After ten weeks, road test examiners are still on strike, and show no signs of breaking – but the government may be about to do an end run around them. Speaking Tuesday, Transport Minister Yisrael Katz said he had a solution to the strike – the issuance of temporary licenses by driving school instructors, to be used until the reform in testing is enacted, when drivers will take the actual road test.
The temporary licenses will allow drivers to get behind the wheel accompanied by a veteran adult driver. The license will be valid for six months, or until tests are given by authorized driving schools, as the reform plan calls for. Either way, said Katz, the reform would go into effect, and young drivers “will not be held hostage by the examiners.”
The examiners, who work for the Transport Ministry, went on strike March 20, demanding that the government halt its plan to outsource the tests to private driving school teachers. According to government figures, at least 16 private entities have been or will bid on the contract to manage the drivers’ tests in the tender which closes June 15th. Two of those will be chosen to operate the testing service.

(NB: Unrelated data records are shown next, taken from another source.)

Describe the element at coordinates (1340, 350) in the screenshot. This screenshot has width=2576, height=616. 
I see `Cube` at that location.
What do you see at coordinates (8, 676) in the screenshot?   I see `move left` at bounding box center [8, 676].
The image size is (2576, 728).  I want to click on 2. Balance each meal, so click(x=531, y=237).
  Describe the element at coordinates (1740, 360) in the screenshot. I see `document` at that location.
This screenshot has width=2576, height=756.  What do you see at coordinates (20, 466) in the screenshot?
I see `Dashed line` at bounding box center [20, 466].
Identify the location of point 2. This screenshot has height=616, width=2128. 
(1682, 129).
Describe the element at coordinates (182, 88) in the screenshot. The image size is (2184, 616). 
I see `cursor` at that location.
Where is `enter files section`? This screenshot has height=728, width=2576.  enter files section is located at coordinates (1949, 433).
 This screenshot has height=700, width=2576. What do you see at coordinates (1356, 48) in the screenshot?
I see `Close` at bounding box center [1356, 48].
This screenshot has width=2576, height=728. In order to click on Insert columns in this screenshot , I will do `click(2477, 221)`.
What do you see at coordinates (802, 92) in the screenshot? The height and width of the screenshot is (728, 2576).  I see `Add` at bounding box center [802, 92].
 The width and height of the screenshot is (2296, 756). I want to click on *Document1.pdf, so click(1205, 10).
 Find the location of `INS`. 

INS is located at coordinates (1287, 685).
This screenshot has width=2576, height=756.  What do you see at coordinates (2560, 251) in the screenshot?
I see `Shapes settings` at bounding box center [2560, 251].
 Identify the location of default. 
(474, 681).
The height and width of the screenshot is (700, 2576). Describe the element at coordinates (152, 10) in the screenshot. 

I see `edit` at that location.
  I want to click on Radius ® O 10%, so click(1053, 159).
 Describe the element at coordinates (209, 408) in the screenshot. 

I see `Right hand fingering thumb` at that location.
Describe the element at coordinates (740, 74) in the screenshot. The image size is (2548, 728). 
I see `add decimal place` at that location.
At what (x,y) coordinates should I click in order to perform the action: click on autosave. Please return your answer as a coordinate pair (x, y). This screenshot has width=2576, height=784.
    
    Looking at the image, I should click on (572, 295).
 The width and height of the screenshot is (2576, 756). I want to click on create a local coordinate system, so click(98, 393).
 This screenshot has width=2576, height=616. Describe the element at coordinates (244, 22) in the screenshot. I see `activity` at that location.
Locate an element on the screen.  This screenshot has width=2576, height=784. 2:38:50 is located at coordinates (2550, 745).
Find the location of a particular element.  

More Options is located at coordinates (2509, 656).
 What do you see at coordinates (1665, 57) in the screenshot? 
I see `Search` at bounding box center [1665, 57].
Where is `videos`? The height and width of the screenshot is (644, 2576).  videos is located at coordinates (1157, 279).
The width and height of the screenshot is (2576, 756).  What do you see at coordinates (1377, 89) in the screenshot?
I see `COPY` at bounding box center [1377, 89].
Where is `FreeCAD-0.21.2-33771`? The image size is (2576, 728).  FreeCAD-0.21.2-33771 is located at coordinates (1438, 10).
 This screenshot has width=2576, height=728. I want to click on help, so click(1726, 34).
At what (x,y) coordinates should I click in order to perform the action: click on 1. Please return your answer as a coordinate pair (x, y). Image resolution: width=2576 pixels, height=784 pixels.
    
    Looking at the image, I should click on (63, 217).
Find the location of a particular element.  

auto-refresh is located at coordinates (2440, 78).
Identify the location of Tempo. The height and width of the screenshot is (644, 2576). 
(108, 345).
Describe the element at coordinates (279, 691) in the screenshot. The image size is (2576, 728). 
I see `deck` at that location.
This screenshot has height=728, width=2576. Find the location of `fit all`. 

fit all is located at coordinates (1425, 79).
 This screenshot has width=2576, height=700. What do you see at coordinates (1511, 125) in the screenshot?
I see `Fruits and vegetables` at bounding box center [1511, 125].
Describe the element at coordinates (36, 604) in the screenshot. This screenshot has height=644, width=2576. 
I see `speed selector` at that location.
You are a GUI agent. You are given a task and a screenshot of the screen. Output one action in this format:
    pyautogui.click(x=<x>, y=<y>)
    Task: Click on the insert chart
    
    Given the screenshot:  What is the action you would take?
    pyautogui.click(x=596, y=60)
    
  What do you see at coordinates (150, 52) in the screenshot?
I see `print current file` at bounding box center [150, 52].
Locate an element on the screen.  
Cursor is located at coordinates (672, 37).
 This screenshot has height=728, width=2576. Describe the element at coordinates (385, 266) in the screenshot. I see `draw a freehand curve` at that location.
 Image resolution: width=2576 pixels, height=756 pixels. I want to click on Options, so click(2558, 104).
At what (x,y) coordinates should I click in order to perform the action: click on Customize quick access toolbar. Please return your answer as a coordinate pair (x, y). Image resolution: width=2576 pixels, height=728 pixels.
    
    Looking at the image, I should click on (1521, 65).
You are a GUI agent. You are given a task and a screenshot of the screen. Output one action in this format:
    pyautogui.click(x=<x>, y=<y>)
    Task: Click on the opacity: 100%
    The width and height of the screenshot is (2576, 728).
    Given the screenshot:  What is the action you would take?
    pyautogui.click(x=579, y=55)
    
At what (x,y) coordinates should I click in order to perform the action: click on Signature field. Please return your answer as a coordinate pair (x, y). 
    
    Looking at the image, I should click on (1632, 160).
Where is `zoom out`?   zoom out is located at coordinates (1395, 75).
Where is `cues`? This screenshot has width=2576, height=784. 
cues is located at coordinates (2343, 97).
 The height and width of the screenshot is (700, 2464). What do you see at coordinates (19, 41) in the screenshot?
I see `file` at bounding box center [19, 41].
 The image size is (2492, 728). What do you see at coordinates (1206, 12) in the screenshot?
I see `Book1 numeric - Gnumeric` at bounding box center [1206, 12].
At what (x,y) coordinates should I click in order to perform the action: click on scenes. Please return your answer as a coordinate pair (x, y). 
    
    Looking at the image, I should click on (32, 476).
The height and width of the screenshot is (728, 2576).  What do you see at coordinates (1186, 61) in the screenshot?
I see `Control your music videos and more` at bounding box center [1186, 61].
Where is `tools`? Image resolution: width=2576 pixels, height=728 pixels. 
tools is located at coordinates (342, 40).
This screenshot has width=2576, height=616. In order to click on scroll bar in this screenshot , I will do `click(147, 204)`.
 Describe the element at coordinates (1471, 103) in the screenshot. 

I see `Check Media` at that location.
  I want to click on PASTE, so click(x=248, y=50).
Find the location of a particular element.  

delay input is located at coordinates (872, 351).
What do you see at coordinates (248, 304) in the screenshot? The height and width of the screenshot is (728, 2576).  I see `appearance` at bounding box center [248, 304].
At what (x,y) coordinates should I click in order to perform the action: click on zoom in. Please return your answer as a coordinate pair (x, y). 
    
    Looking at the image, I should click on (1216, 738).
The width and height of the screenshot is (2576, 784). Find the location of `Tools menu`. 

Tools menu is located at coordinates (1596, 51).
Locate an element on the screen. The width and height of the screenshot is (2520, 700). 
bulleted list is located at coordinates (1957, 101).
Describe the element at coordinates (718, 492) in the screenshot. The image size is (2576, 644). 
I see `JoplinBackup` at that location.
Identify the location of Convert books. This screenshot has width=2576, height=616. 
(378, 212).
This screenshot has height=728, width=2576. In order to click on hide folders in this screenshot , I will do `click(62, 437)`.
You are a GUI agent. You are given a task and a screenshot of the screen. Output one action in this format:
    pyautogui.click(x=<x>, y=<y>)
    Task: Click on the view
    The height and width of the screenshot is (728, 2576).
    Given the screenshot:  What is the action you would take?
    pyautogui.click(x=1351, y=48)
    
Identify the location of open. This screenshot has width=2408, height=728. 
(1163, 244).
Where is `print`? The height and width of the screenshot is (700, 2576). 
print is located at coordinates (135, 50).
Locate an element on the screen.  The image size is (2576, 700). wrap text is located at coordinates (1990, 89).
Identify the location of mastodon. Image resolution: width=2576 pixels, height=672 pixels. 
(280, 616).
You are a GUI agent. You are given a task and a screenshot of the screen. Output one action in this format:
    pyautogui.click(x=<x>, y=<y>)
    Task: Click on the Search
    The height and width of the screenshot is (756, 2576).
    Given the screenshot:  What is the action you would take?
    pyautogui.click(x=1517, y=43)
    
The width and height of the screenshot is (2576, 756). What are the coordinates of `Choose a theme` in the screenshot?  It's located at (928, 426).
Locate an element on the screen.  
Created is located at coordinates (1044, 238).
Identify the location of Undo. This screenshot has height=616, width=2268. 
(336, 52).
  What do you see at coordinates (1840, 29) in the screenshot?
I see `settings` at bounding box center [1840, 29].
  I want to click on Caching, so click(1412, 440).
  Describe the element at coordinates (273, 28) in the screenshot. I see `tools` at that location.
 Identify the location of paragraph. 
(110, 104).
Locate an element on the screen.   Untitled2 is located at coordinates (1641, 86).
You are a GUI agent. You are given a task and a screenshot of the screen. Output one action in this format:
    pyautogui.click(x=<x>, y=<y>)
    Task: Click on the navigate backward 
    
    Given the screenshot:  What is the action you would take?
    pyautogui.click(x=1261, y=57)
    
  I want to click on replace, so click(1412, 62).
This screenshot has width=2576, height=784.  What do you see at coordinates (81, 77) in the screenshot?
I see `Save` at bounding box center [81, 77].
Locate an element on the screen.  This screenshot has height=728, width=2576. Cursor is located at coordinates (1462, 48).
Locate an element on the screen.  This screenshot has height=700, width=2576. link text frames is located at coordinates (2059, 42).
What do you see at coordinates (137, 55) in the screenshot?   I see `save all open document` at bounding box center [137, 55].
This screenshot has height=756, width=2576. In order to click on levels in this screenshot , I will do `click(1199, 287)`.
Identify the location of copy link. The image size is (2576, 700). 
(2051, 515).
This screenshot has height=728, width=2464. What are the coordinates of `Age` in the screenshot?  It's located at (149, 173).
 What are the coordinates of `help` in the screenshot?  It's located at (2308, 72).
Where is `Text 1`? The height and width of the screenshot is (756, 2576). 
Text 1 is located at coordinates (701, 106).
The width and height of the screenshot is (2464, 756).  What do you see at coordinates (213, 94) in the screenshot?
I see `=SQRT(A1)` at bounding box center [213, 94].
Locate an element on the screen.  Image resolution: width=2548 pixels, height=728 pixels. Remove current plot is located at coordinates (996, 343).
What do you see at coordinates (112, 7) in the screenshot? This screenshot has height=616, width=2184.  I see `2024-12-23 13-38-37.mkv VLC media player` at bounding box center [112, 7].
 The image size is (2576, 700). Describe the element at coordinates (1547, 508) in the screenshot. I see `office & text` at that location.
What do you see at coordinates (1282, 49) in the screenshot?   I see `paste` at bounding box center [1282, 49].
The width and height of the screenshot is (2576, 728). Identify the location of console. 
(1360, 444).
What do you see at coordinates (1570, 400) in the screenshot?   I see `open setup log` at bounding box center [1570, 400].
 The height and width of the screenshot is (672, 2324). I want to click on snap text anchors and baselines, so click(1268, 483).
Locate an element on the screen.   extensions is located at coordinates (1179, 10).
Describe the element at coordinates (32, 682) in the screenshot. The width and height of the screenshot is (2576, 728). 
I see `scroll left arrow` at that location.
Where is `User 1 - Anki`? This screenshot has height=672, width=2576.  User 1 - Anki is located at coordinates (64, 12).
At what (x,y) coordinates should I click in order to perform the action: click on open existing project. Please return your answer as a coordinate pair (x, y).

Over 50,000 road tests have been cancelled due to the strike, resulting in extensive delays for students who are getting their first license, and creating a shortage of drivers of commercial vehicles, as new drivers cannot get their licenses to replace drivers who are retiring at bus and trucking companies. The temporary license plan is one way to clear up the backlog and ensure that students do not forget what they have learned with their teachers on the road.